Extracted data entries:
=======

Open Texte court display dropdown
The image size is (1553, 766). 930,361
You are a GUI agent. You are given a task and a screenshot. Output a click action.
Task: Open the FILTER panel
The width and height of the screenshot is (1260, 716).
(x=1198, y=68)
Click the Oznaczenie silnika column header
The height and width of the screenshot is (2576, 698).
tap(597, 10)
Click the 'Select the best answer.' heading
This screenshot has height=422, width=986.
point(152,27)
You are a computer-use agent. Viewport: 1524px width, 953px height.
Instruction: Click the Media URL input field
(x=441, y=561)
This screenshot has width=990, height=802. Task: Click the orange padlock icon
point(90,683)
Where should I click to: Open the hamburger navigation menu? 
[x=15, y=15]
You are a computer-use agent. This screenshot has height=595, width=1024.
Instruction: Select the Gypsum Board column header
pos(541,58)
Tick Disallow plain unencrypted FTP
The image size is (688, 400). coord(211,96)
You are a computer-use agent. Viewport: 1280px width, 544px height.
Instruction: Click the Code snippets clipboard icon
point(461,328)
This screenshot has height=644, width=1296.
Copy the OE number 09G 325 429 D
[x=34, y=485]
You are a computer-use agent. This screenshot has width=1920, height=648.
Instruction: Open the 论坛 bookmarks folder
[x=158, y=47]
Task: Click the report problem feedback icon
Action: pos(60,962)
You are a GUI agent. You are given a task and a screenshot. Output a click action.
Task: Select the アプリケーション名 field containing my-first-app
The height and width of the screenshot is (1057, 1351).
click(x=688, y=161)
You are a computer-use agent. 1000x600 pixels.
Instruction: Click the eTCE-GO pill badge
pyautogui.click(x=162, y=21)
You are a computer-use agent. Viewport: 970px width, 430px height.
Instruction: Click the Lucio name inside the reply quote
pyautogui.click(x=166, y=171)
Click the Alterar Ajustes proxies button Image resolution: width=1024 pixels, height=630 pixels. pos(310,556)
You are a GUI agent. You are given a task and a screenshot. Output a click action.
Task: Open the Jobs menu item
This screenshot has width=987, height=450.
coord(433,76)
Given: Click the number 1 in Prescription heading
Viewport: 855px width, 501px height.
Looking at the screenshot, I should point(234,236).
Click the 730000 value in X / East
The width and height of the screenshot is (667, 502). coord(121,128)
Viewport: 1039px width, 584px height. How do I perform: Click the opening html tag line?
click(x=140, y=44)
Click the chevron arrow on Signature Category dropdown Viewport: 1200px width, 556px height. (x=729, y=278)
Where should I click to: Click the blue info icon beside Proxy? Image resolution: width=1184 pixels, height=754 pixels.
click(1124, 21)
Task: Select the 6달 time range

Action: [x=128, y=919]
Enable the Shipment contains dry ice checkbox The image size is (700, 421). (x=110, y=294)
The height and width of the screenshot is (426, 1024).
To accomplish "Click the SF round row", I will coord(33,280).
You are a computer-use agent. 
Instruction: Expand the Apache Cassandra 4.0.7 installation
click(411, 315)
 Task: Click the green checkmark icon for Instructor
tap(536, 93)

=======

Given the data above, transcribe exactly the lines from the one containing "Where should I click to: Click" down to the one containing "Enable the Shipment", and no others.

Answer box:
Where should I click to: Click the blue info icon beside Proxy? Image resolution: width=1184 pixels, height=754 pixels.
click(1124, 21)
Task: Select the 6달 time range

Action: [x=128, y=919]
Enable the Shipment contains dry ice checkbox The image size is (700, 421). (x=110, y=294)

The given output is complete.